Work instructions
For this exercise, output exactly and only the lines running from the one with "Task: Show Maximum" through the final line of the data below, without pictures.

[Stored records]
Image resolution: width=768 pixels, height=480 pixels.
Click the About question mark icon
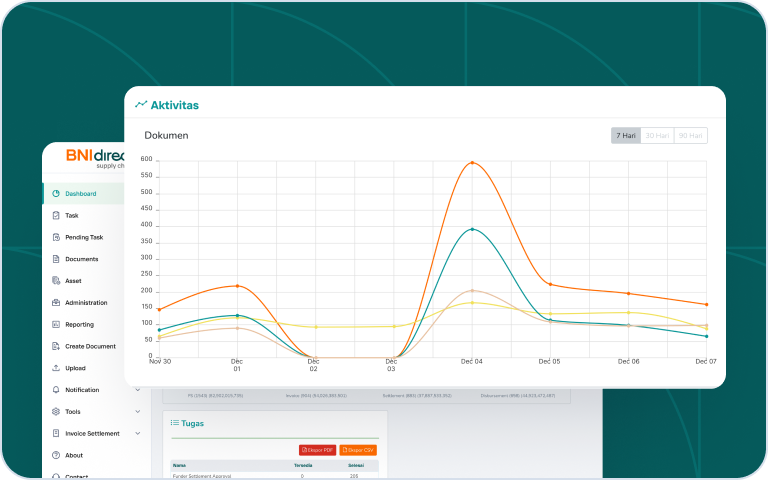coord(56,455)
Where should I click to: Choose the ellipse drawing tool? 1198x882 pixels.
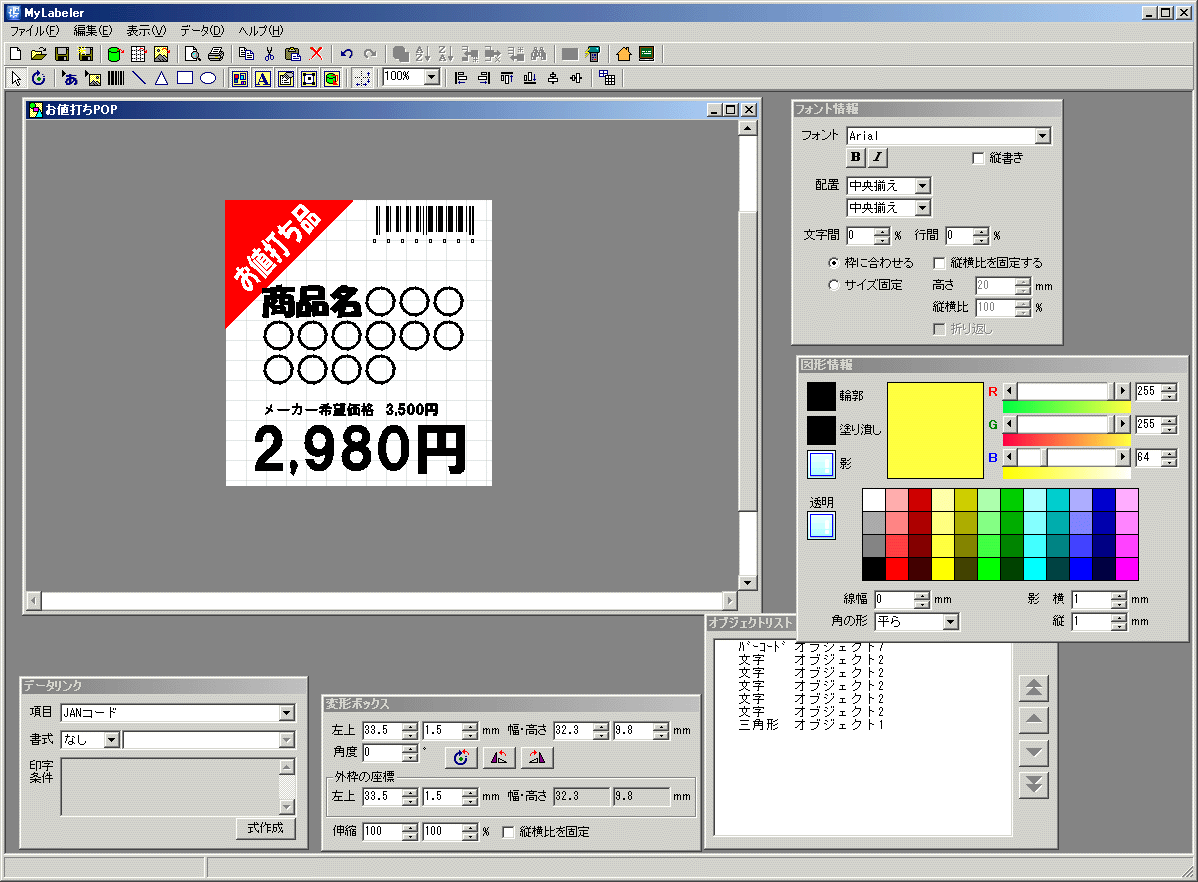point(208,78)
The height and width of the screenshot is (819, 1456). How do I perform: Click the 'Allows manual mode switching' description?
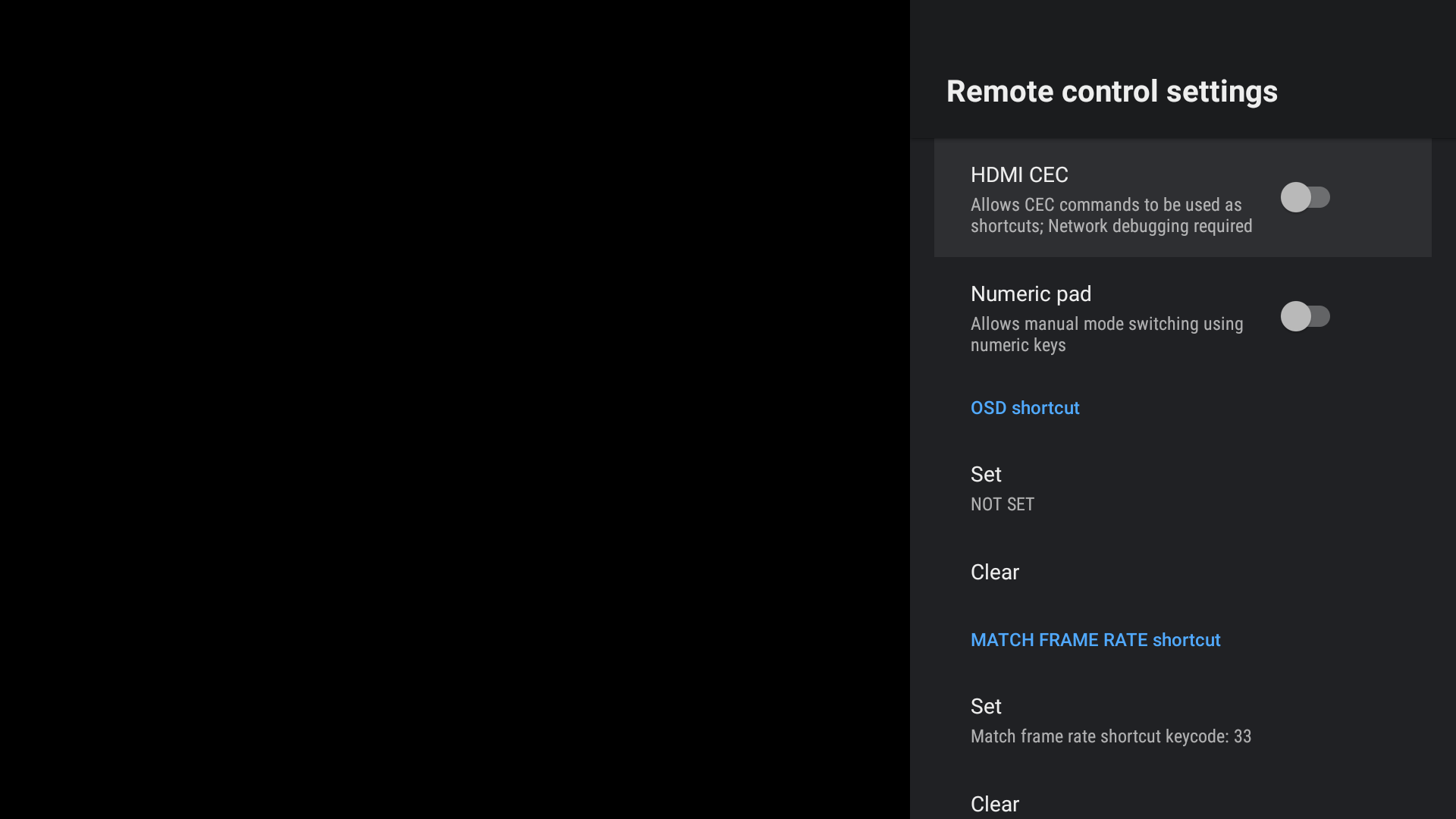[x=1106, y=324]

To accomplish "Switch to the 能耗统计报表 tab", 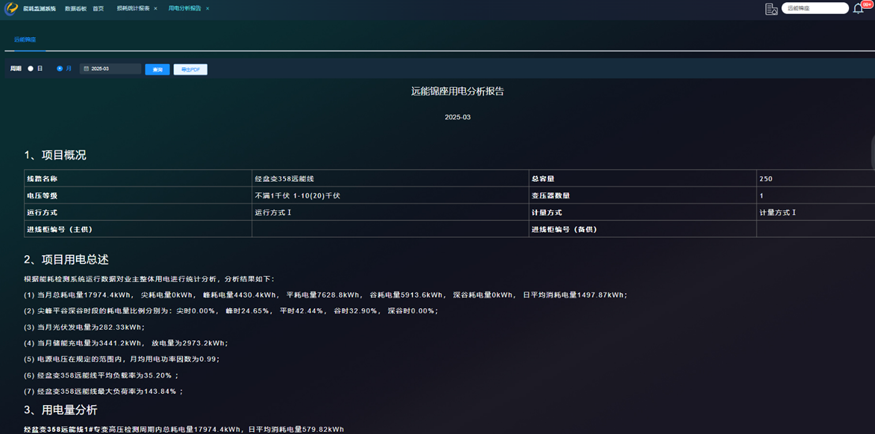I will coord(132,8).
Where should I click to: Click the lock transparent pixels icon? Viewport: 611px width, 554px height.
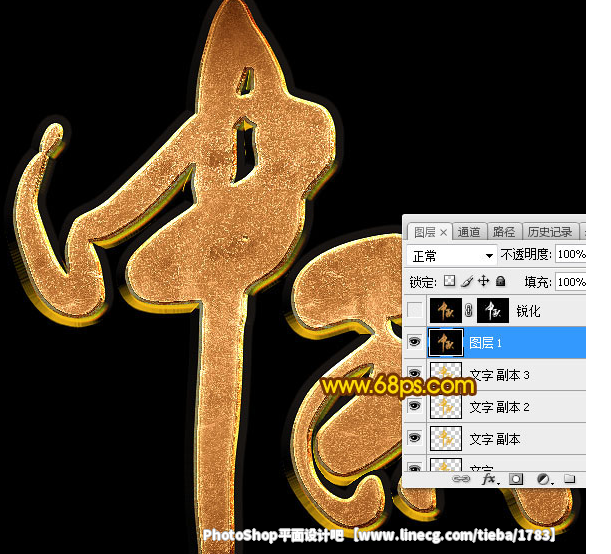coord(449,282)
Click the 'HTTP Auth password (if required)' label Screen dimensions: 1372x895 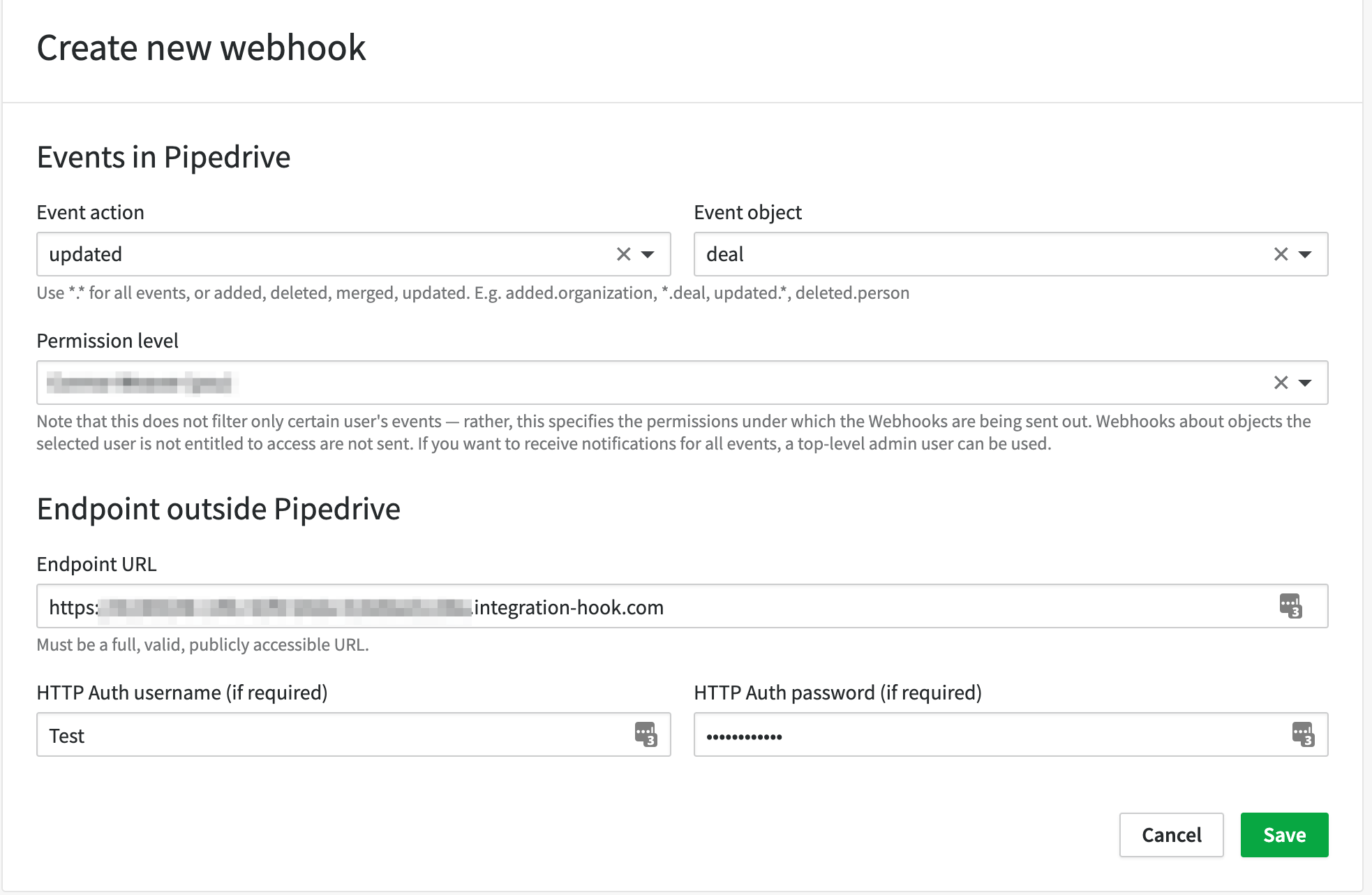click(x=837, y=693)
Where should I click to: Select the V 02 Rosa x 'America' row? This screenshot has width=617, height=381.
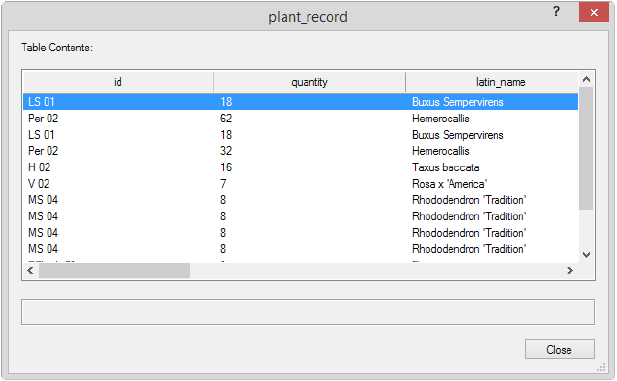pos(300,184)
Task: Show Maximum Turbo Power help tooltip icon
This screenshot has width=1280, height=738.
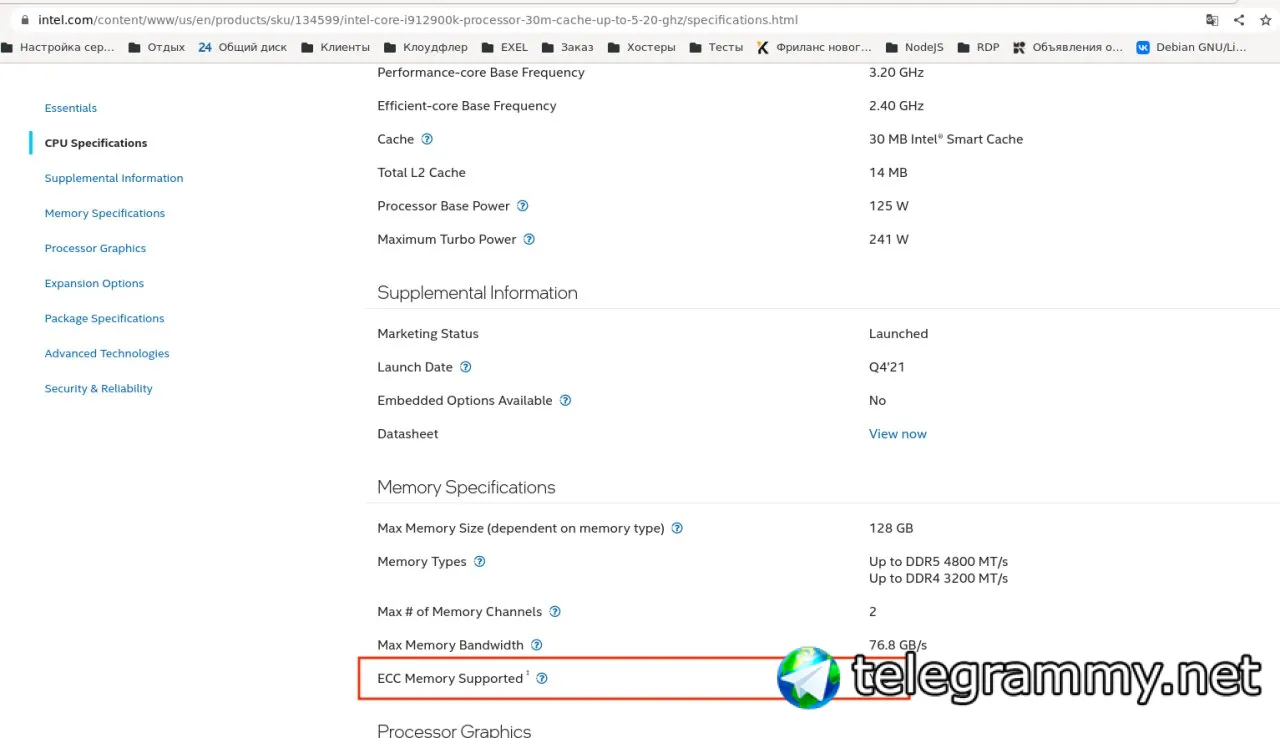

Problem solution
Task: Show Maximum Turbo Power help tooltip icon
This screenshot has width=1280, height=738.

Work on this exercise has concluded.